I'm trying to use dplyr::mutate()
in combination with purrr::map()
to create a "recipe" object with recipes::recipe()
.
If I do it out of tibble context this works fine:
library(rsample)
library(recipe)
iris_split <- initial_split(iris, prop = 0.6)
data_set_training <- training(iris_split)
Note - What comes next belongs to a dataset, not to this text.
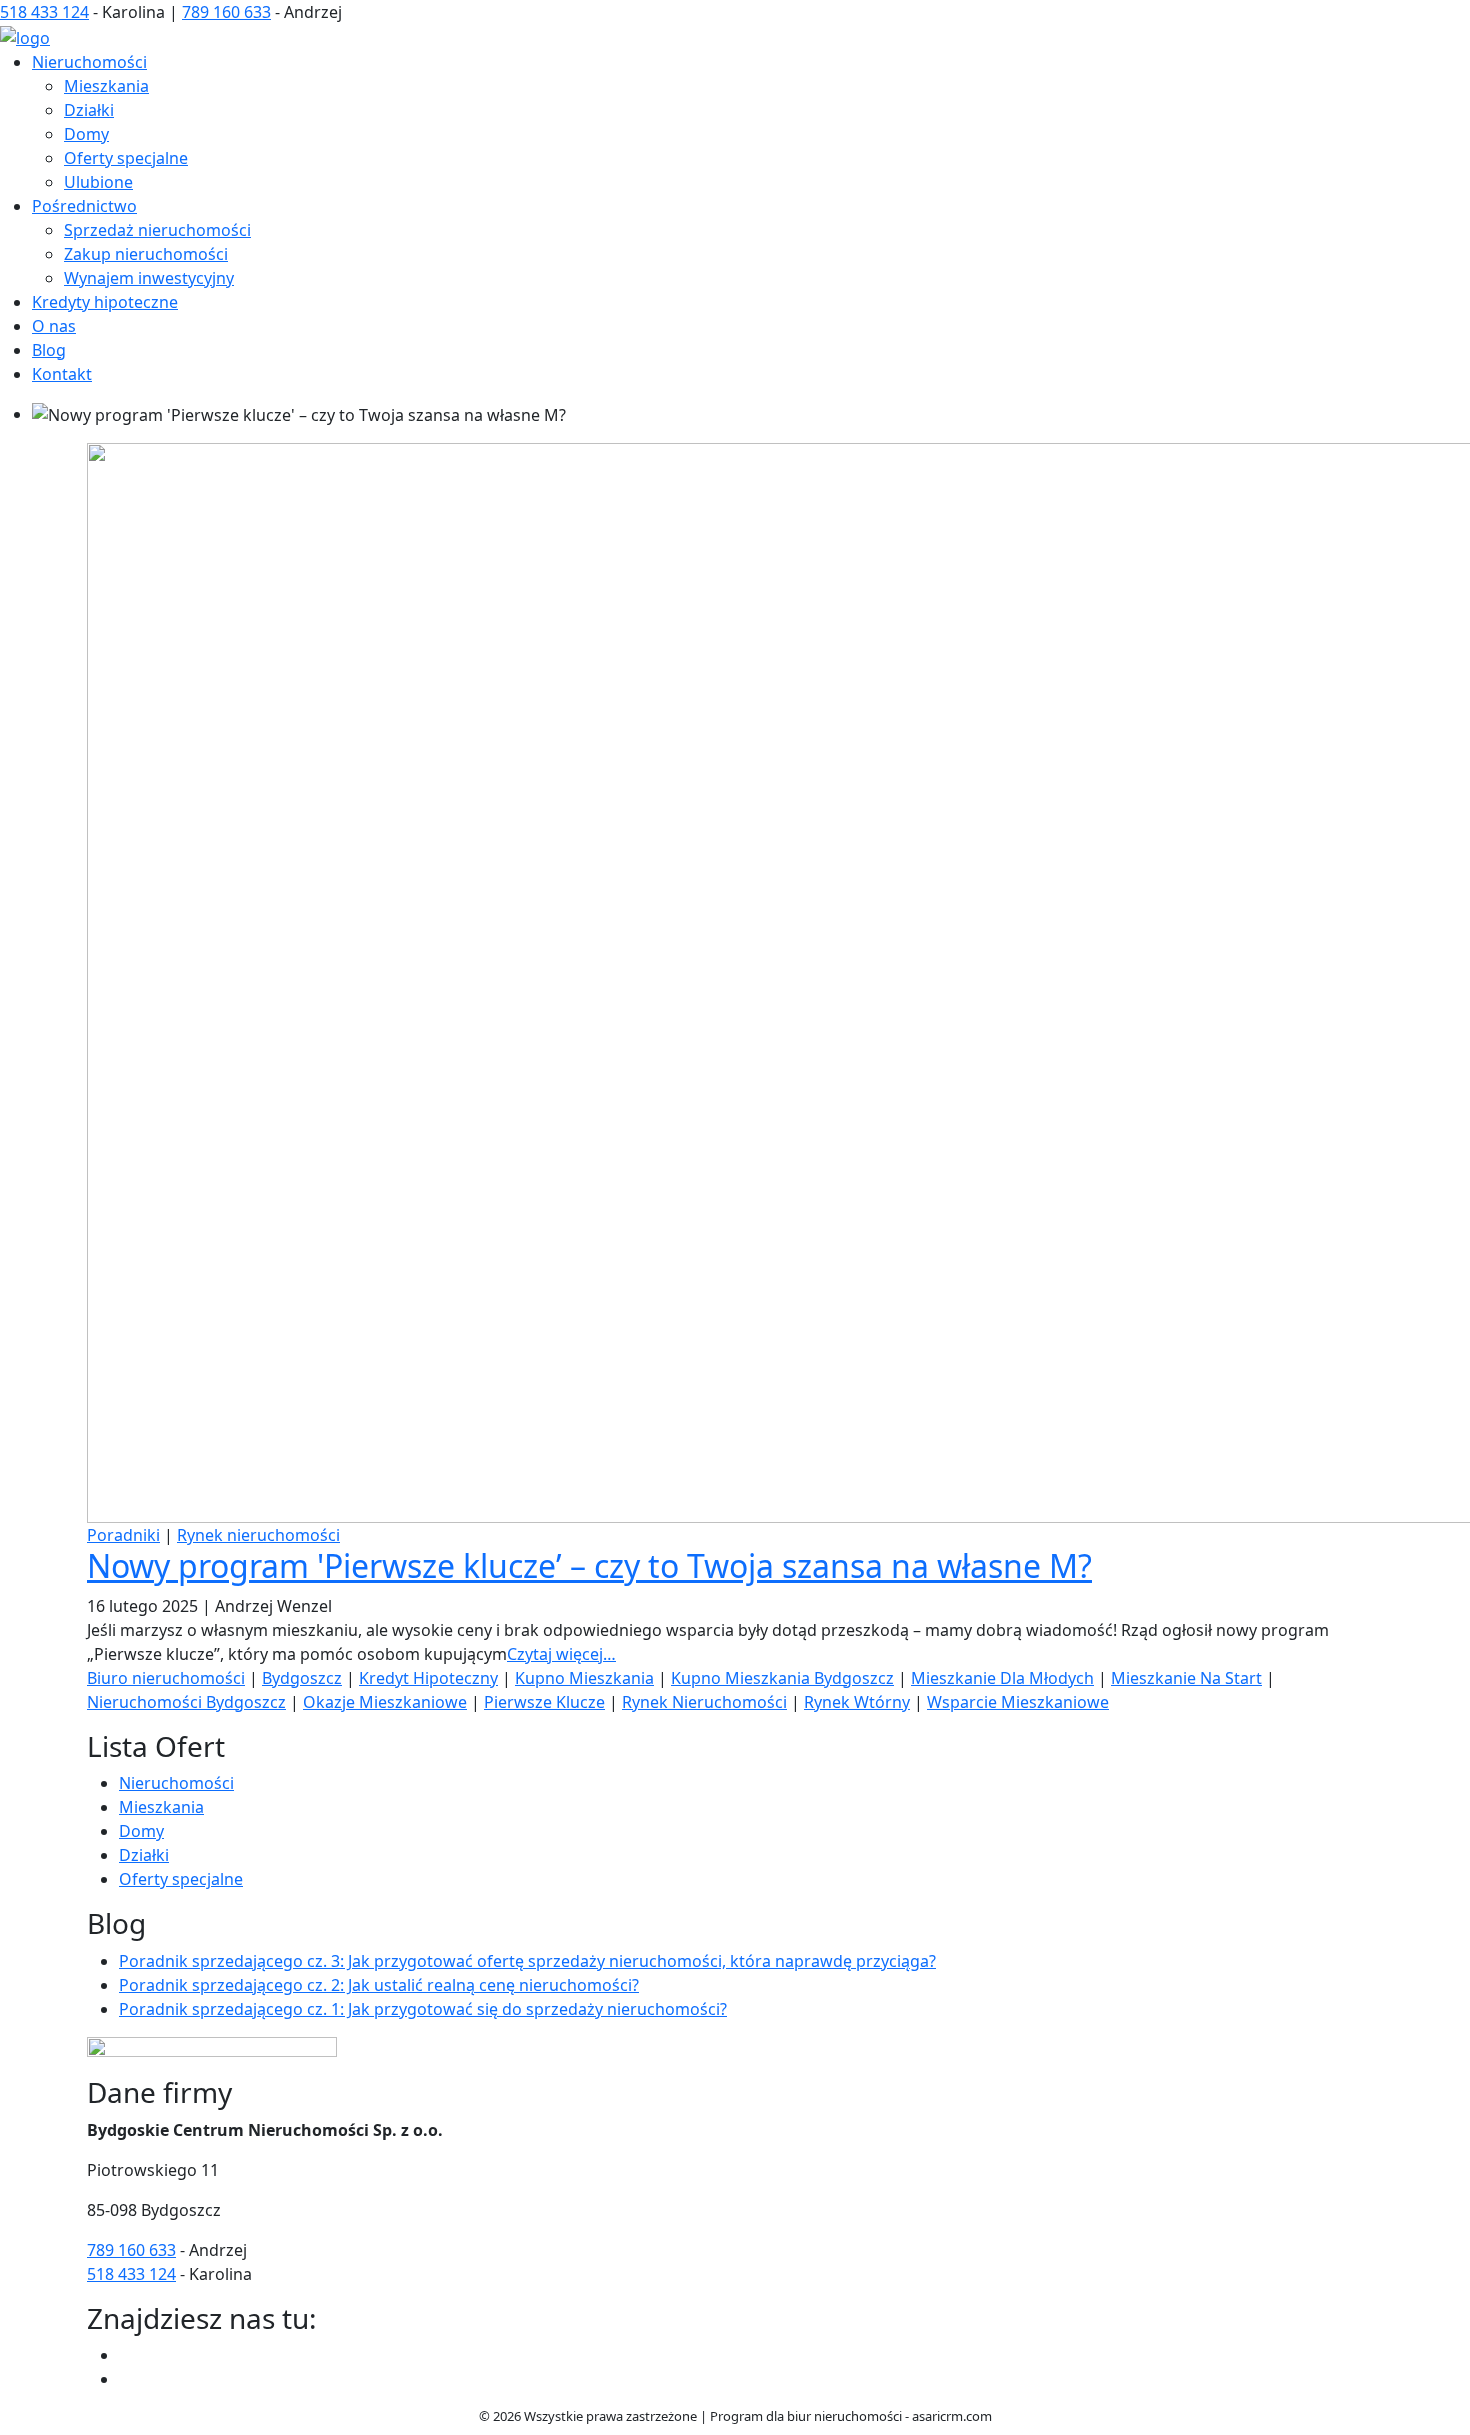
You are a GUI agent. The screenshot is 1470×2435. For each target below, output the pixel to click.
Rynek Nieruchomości (704, 1702)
recipe_standalone <- recipe(x = data_set_training, Species ~ .) # works
By contrast:
library(tibble)
library(dplyr)
library(purrr)
library(tidyr)
tibble(subset_training = data_set_training) %>%
nest(subset_training = subset_training) %>%
mutate(iris_recipe = map(.x = subset_training, .f = ~recipe(x = .x, Species ~ .))) # doesn't work
Error: Problem with
mutate()
columniris_recipe
.
iiris_recipe = map(.x = subset_training, .f = ~recipe(x = .x, Species ~ .))
.
x object 'Species' not found
How can I use map()
to create a new list-column that contains the "recipe" object?
Desired output
To demonstrate, I want to get this exactly:
desired_output <-
tibble(subset_training = list(data_set_training),
iris_recipe = list(recipe_standalone))
## # A tibble: 1 x 2
## subset_training iris_recipe
## <list> <list>
## 1 <df [90 x 5]> <recipe>
CodePudding user response:
You've created funky structure the way you are nesting. You have put a dataframe as a column and then nested it, so pulling it, you actually just still have this strange 90x1
data frame column.
tibble(subset_training = data_set_training) %>%
nest(subset_training = subset_training) %>%
pull(subset_training) %>%
first()
#> # A tibble: 90 × 1
#> subset_training$Sepal.Length $Sepal.Width $Petal.Length $Petal.Width $Species
#> <dbl> <dbl> <dbl> <dbl> <fct>
#> 1 6.3 3.3 6 2.5 virgini…
#> 2 6 2.2 4 1 versico…
#> 3 5.7 2.8 4.5 1.3 versico…
#> 4 7.2 3.6 6.1 2.5 virgini…
#> 5 5 3.5 1.3 0.3 setosa
#> 6 5.1 3.8 1.6 0.2 setosa
#> 7 7.2 3.2 6 1.8 virgini…
#> 8 5.7 4.4 1.5 0.4 setosa
#> 9 4.4 2.9 1.4 0.2 setosa
#> 10 5.2 3.4 1.4 0.2 setosa
#> # … with 80 more rows
Here's how you should be nesting it.
data_set_training %>%
nest(subset_training = everything()) %>%
pull(subset_training) %>%
first()
#> # A tibble: 90 × 5
#> Sepal.Length Sepal.Width Petal.Length Petal.Width Species
#> <dbl> <dbl> <dbl> <dbl> <fct>
#> 1 6.3 3.3 6 2.5 virginica
#> 2 6 2.2 4 1 versicolor
#> 3 5.7 2.8 4.5 1.3 versicolor
#> 4 7.2 3.6 6.1 2.5 virginica
#> 5 5 3.5 1.3 0.3 setosa
#> 6 5.1 3.8 1.6 0.2 setosa
#> 7 7.2 3.2 6 1.8 virginica
#> 8 5.7 4.4 1.5 0.4 setosa
#> 9 4.4 2.9 1.4 0.2 setosa
#> 10 5.2 3.4 1.4 0.2 setosa
#> # … with 80 more rows
Then you get the results you're looking for:
data_set_training %>%
nest(subset_training = everything()) %>%
mutate(iris_recipe = map(
.x = subset_training,
.f = ~recipe(x = .x, Species ~ .)
))
#> # A tibble: 1 × 2
#> subset_training iris_recipe
#> <list> <list>
#> 1 <tibble [90 × 5]> <recipe>